The current eye-tracking data analysis approach

Most current eye movement data analyses rely on AOIs to help interpret the eye movements. AOI analysis usually requires researchers to define several areas related to stimuli that vary with the research’s purposes. For example, in studies using face images as stimuli, researchers are usually interested in the fixations on several facial features, such as eyes, nose, and mouth. Therefore they create AOIs for the eyes, nose, and mouth and calculate statistics related to the fixations that fall in each AOI, such as the fixation duration, number of fixations, and average fixation duration for each AOI. These eye movement statistics are crucial to understanding the underlying perceptual and cognitive mechanisms. In other words, the creation of AOIs serves as the foundation for interpreting eye movement data.

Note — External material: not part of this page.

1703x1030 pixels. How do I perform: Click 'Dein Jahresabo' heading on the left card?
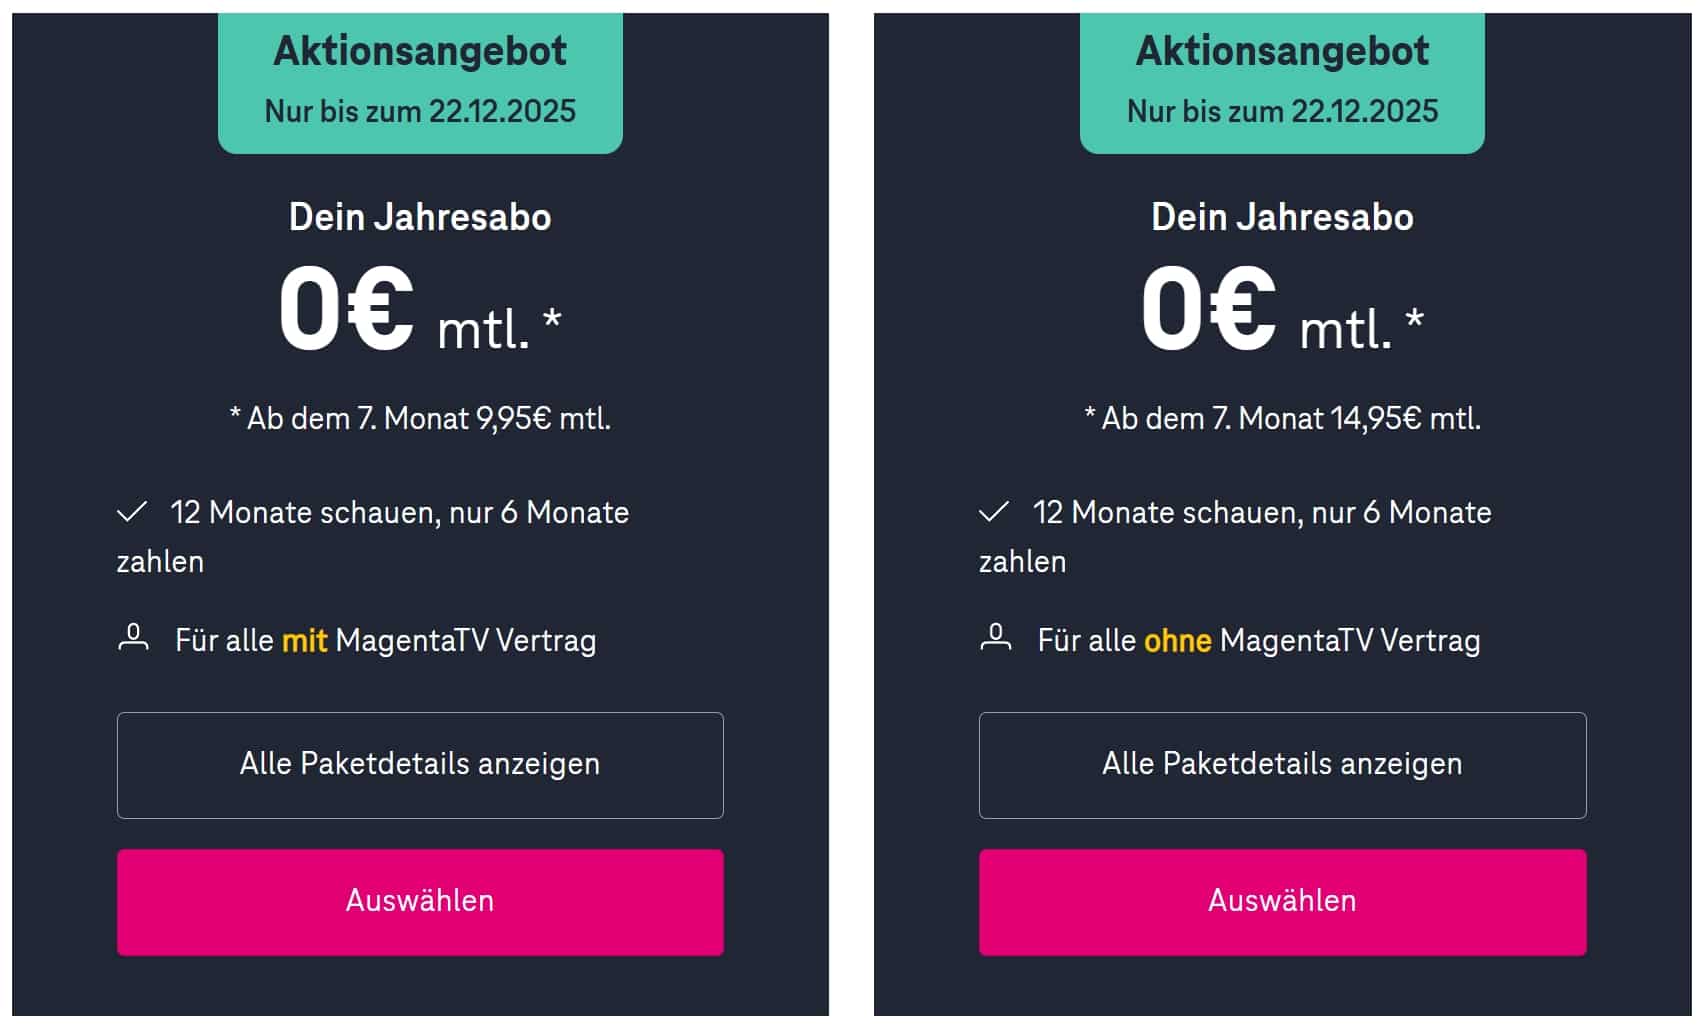(420, 216)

The creation of AOIs, however, can be problematic. This is due mainly to the fact that AOIs are created manually, largely on the basis of one’s subjective judgments. For example, to create an AOI for the eyes in face stimuli, one has to define the AOI in terms of its shape, size, and location. These decisions are mostly made subjectively, which leads to variances among different face stimuli and different researchers. The eye AOIs can be two oval regions, one for each eye (e.g., Ellis et al., 2017); a rectangular region covering the two eyes and the area between them (e.g., Lewkowicz & Hansen-Tift, 2012); or polygonal regions that include both the eyes and eye brows (e.g., Liu et al., 2011). These differences in the definition of AOIs in terms of size, shape, and location result in differences in determining whether or not a given fixation is included in a given AOI. Moreover, these variances in AOIs exist not only among different stimuli used in a single study, but also among different studies, which affects the validity of cross-study comparisons. Finally, these variances between AOIs affect the consistency of analyzing and interpreting eye movements.

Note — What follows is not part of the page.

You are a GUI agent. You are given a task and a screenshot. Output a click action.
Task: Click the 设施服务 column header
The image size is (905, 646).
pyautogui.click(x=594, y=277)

Moreover, the variances caused by manually created AOIs are difficult to estimate or to avoid. On the one hand, this is true because the images used as experimental stimuli are heterogeneous in nature. Take face images, for example: Faces differ in size, shape, and the spatial configuration of facial features (e.g., eyes, nose, and mouth), which leads to the AOIs on different faces differing accordingly. On the other hand, this issue is also caused by human errors in creating or modifying AOIs. Although one can reduce variances in AOIs by controlling the AOIs’ shapes, sizes, and locations across stimuli and studies, these efforts usually are time-consuming and also likely to introduce more errors.

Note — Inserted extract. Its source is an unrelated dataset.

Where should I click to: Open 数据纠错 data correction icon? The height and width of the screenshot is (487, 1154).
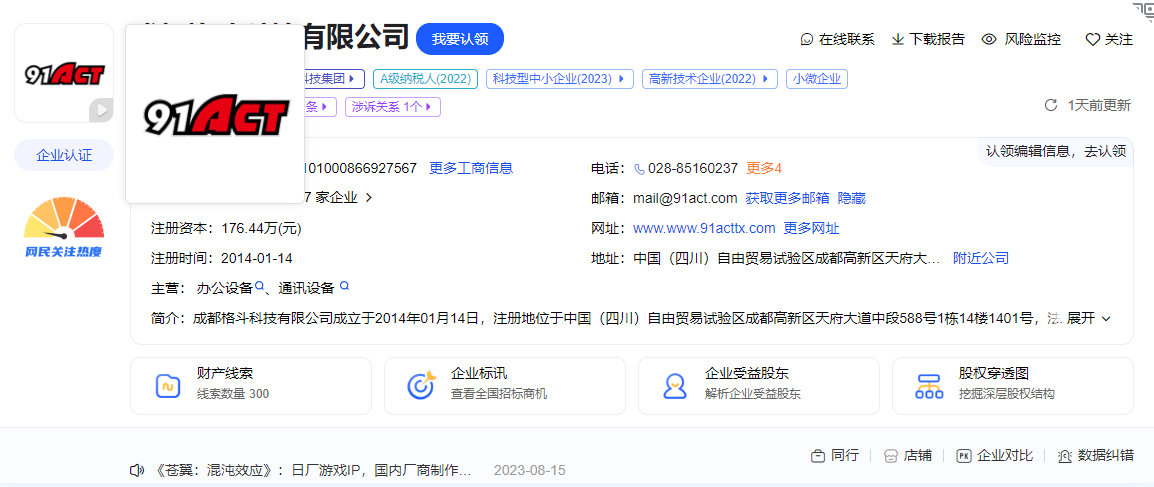pos(1064,455)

In sum, AOI-based analyses are susceptible to variances in creating the AOIs, which are difficult to measure or control. This issue affects not only the validity of the eye movement patterns described within a single study, but also comparisons among the findings of multiple studies. Furthermore, the reliance on AOIs to interpret eye movement data prevents the examination of eye movements at a micro-level, such as the investigation of the spatial distribution of eye movements at a pixel level (Caldara & Miellet, 2011; Lao et al., 2017).

A template-based eye movement data analysis approach

To address the issue of manually created AOIs in the traditional analysis approach, we propose a template-based analysis method. Instead of relying on a unique set of AOIs to analyze the eye movements on each individual stimulus, this method requires only one common set of standard AOIs for analyzing the eye movement data recorded from multiple visual stimuli, which greatly reduces the variances among multiple sets of AOIs. To this end, we used linear transformation algorithms to register the fixations for each individual image to a template space. This registration process is based on the spatial relations between fixations and the stimulus images. For example, a fixation at the tip of the nose in a single face image before transformation will be transformed to the nose tip of the template face image. In other words, the transformation retains the correspondence between gaze locations and visual features. After the transformation, the eye movements originally recorded from different stimuli are registered to the template. Thereby, this methodology enables the possibility of using only one set of standard AOIs on the template to summarize eye movements originally from various stimuli.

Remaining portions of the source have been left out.